From a Chronicle of Higher Education review of Richard E. Nisbett's Intelligence and How to Get It: Why Schools and Culture Count:
Opinions have changed over the last few years, and many scientists would now agree, "If you were to average the contribution of genetics to IQ over different social classes, you would probably find 50 percent to be the maximum contribution of genetics," says Nisbett, a professor of psychology at the University of Michigan at Ann Arbor. Class is a crucial determinant of intelligence; adoption studies, for example, have indicated that "raising someone in an upper-middle-class environment versus a lower-class environment is worth 12 to 18 points of IQ—a truly massive effect," he says. Children of middle-class parents are read to, spoken to, and encouraged more than children of working-class parents, all experiences that influence intellectual development.

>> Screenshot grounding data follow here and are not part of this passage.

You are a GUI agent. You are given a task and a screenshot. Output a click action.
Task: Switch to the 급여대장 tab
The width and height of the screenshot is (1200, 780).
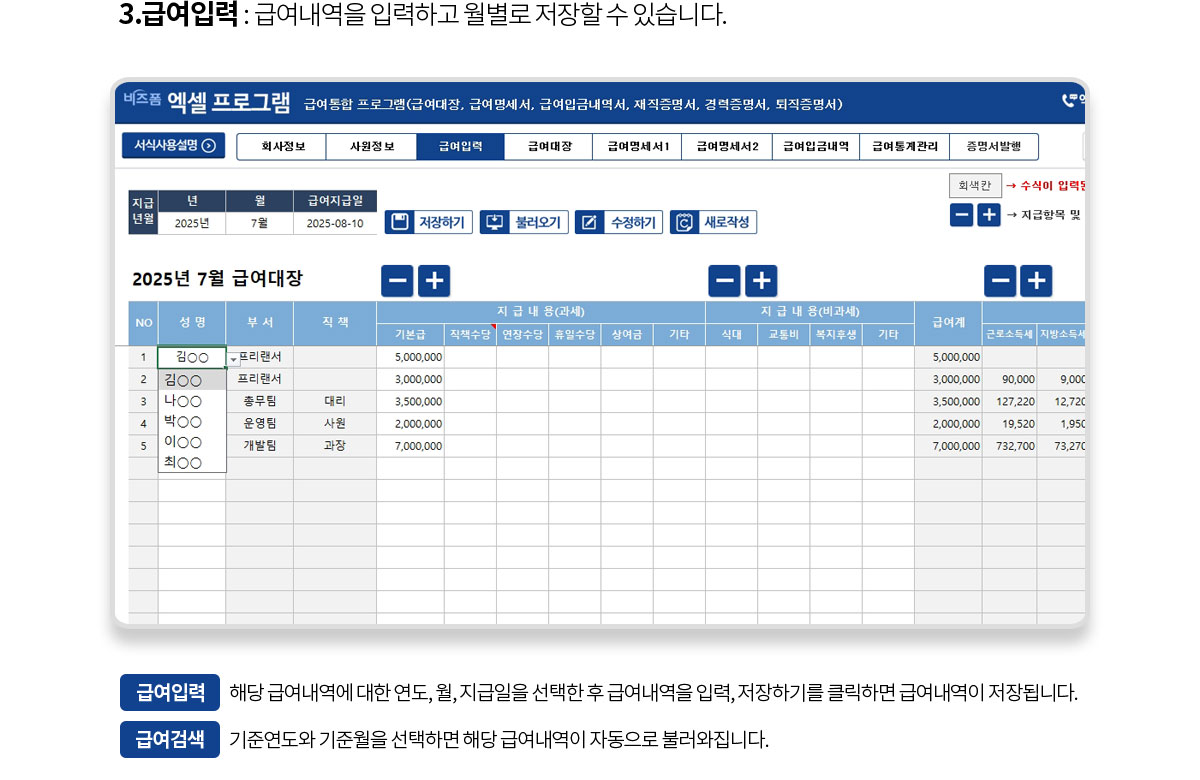click(549, 147)
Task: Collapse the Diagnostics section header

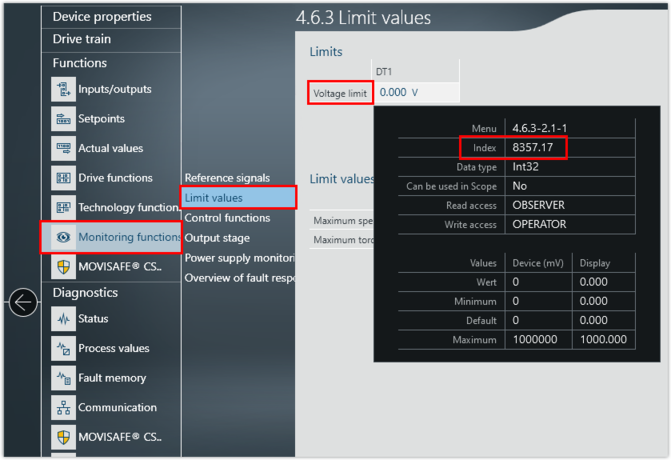Action: 85,293
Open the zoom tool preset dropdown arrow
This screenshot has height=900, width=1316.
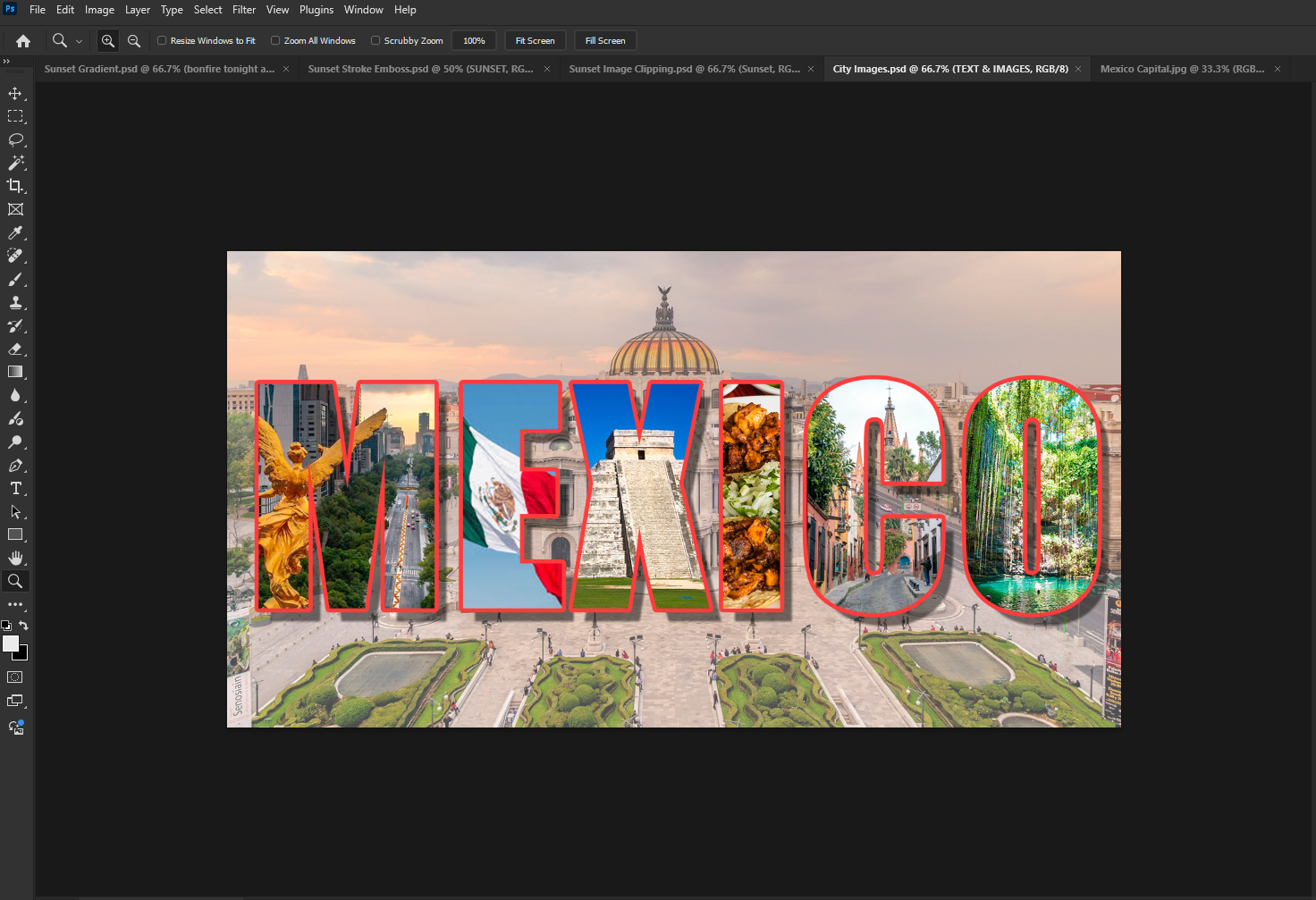coord(79,40)
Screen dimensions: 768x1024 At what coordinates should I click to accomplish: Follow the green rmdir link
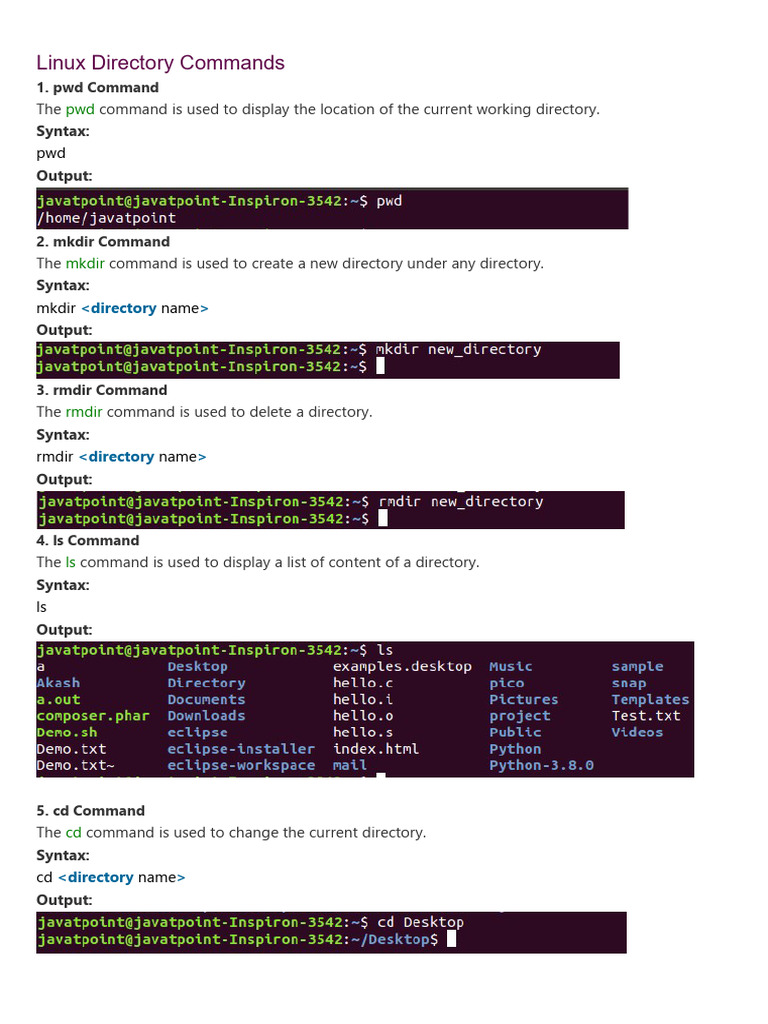coord(84,411)
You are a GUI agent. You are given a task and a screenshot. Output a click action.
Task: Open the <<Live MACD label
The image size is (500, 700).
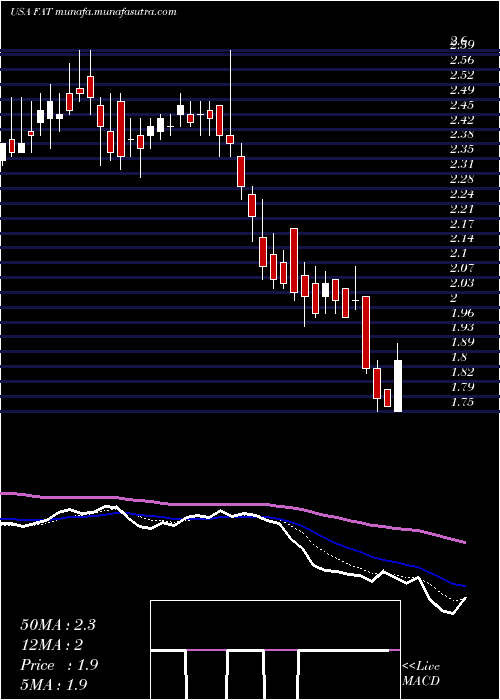click(421, 674)
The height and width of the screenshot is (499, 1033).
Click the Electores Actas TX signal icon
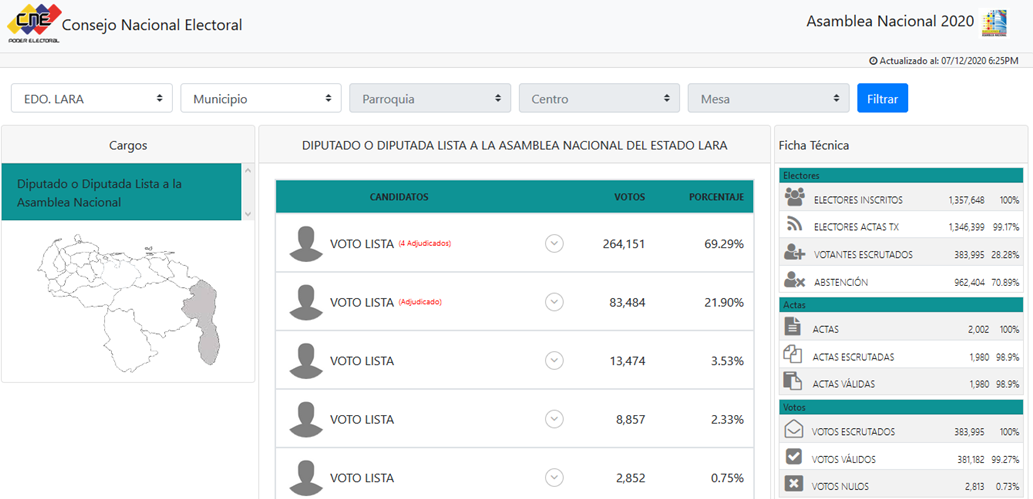(x=794, y=225)
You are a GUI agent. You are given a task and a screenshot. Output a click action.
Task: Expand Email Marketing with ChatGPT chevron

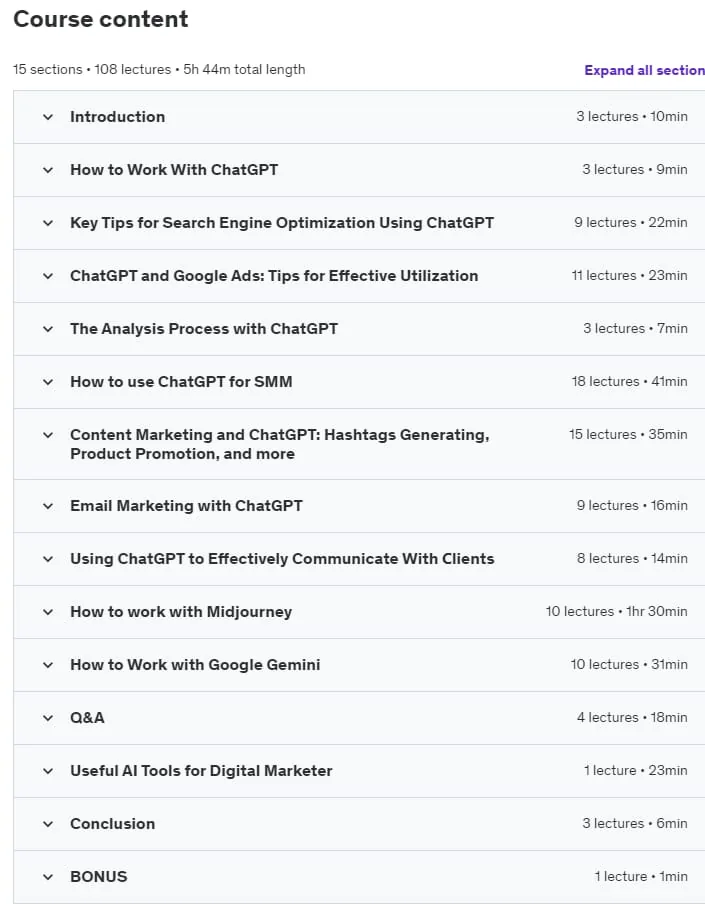[48, 506]
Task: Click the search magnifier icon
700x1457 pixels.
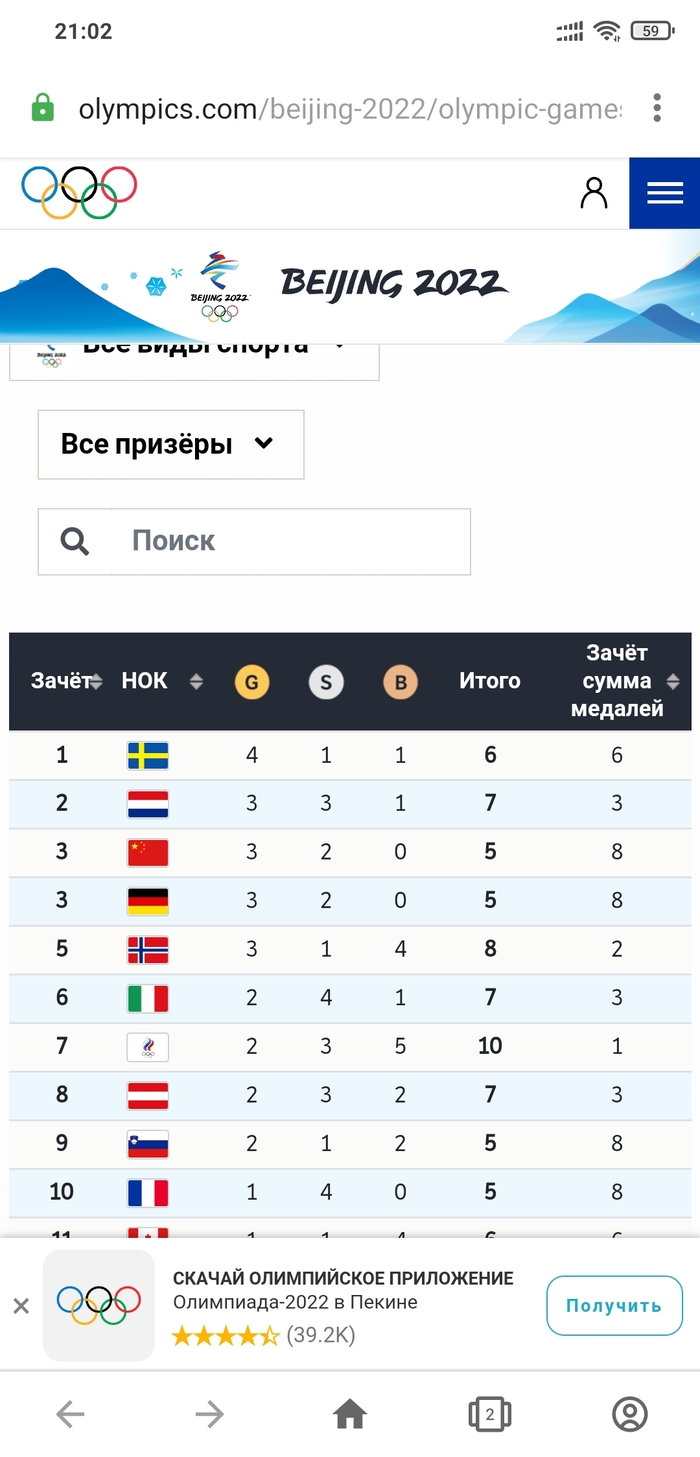Action: [74, 541]
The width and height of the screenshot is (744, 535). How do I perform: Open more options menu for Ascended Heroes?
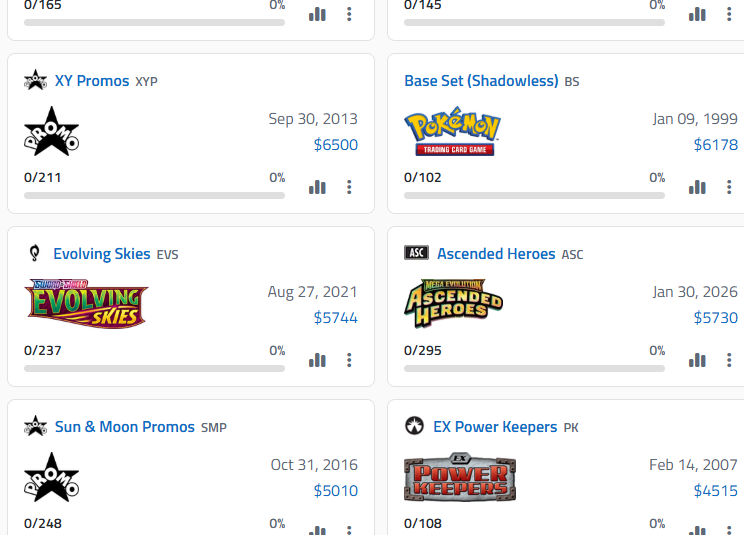click(729, 360)
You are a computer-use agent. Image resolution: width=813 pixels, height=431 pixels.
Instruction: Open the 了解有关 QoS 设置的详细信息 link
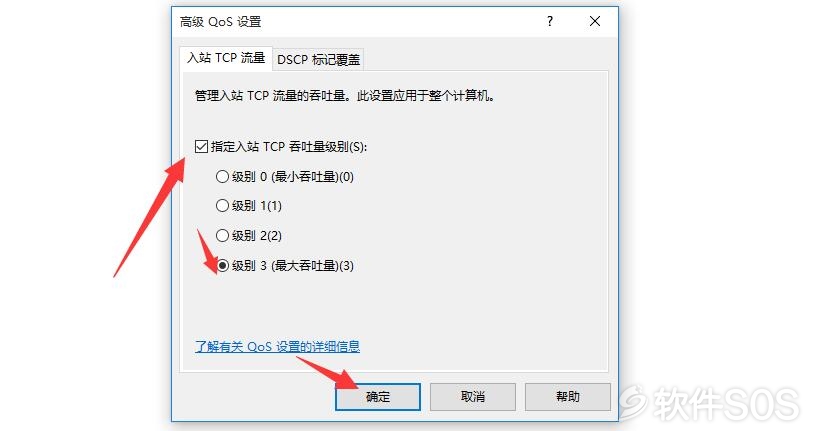click(x=277, y=346)
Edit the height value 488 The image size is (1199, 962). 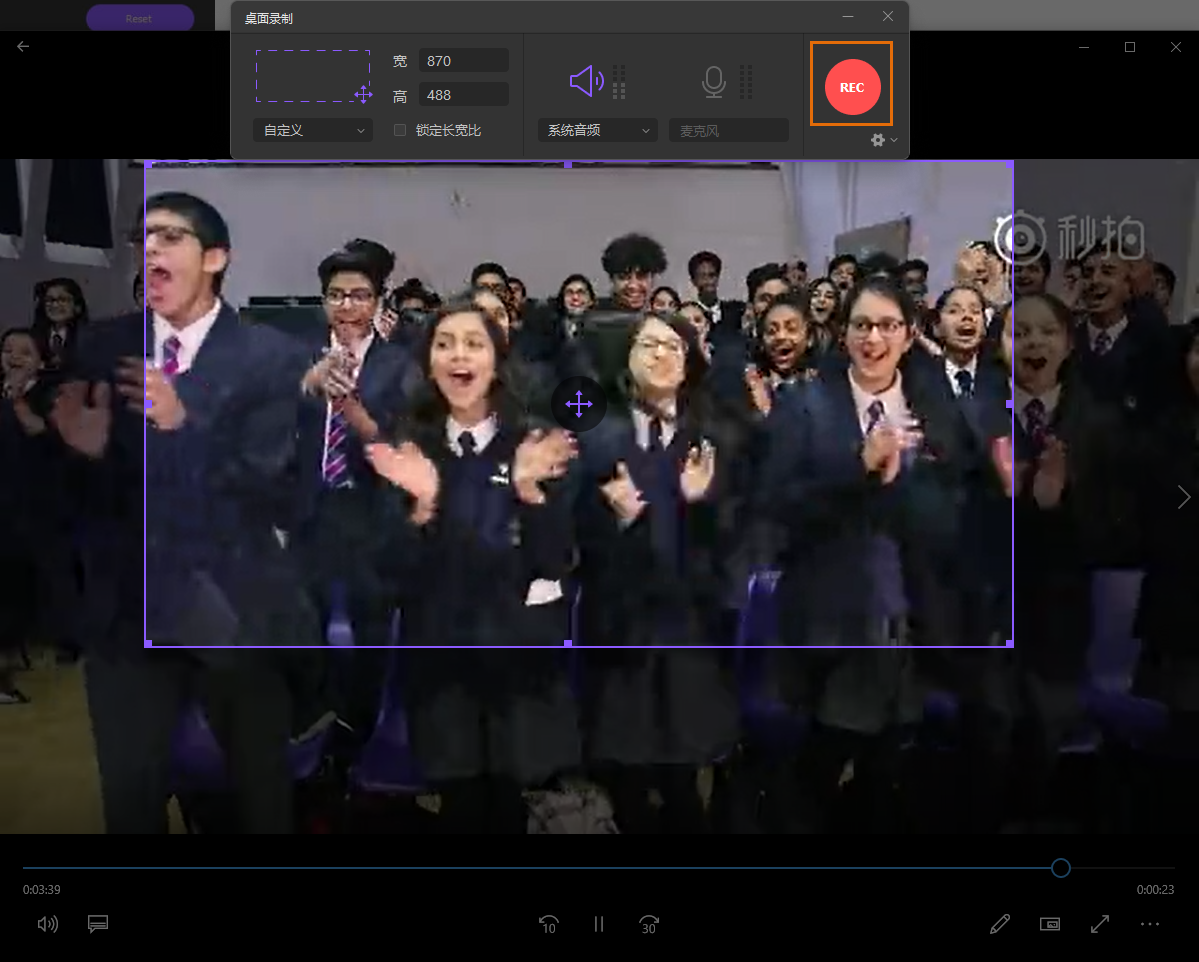pos(463,95)
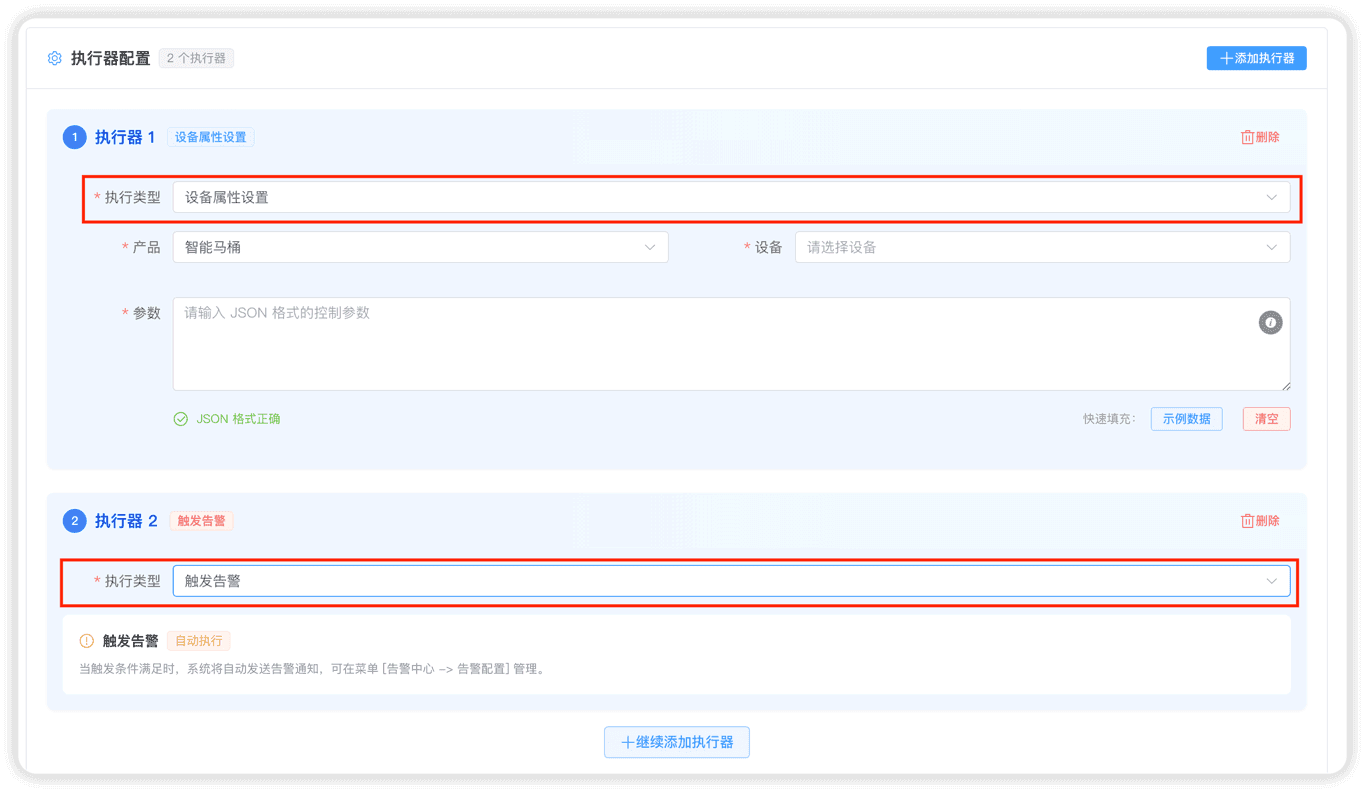Click the number 1 circle badge of 执行器 1
This screenshot has height=792, width=1365.
75,137
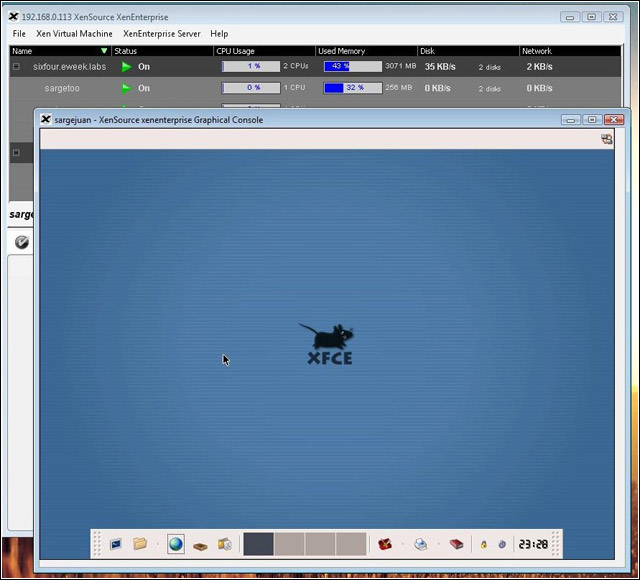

Intelligence and How to Get It also examines how better schooling boosts IQ scores and how school systems can improve. Nisbett cautions that more money does not always equate to higher-quality education, and that parents who take advantage of vouchers to move their children to better schools are a self-selecting group of people who are motivated to help their children excel academically, which leads some researchers to overestimate the vouchers' effectiveness. On the other hand, he finds that class size and teachers' experience and skills can make a big difference, especially for poor and minority children. He notes, too, that children who are exposed to "instructional technologies" in the classroom benefit intellectually; working with word-processing programs, for example, can help students learn to read faster, which leads to further advantages.
A couple of notes regarding education effects. First, a number of studies that control for parental behavior in voucher settings (usually by tracking students who got into voucher programs and those who applied but didn't receive them) consistently show better results for the kids in the voucher schools. Second, the benefits of smaller class sizes are not really clear unless you're talking about specific situations. Overall class size in K-12 public schools has never been lower in the past century or more; yet outcomes are basically flat at least over the past 30 years.
That said, I think Nisbett gets it right that environment matters when it comes to fulfilling potential (however defined).
Read Reason's review of Richard Herrnstein and Charles Murray's The Bell Curve, which covered similar ground. Written by future Nobel Prize winner James J. Heckman, here's a snippet:
Accounting for ability weakens but hardly eliminates the role of education in raising earnings. On average, an extra year of schooling still increases earnings by at least a substantial 6 percent to 8 percent. So there is room for social policy to eliminate earnings differentials between persons of the same ability level. Neither The Bell Curve nor the literature on schooling provides much evidence on the all-important question of the efficacy of education as a tool for equalizing the earnings of persons of different ability levels.
What little is known indicates that ability—or IQ—is not a fixed trait for the young (persons up to age 8 or so). Herrnstein noted this in IQ and the Meritocracy. Sustained high-intensity investments in the education of young children, including such parental activities as reading and responding to children, stimulate learning and further education. Good environments promote learning for young children at all levels of ability. In this sense, there is fragmentary evidence that enriched education can be a good investment even for children of low initial ability, because it stimulates cumulative learning processes and may raise ability. There is much more negative evidence for adults, where ability is a more stable trait. For low-ability adults, there is little evidence that educational investments are socially profitable.
That education matters so much is, I think, a really strong case for taking it out of the essentially exclusive hands of government and experimenting with many different models geared to many different students. You can get prepared food a million different ways in contemporary America. There's something really screwy when virtually all education gets delivered in the same manner.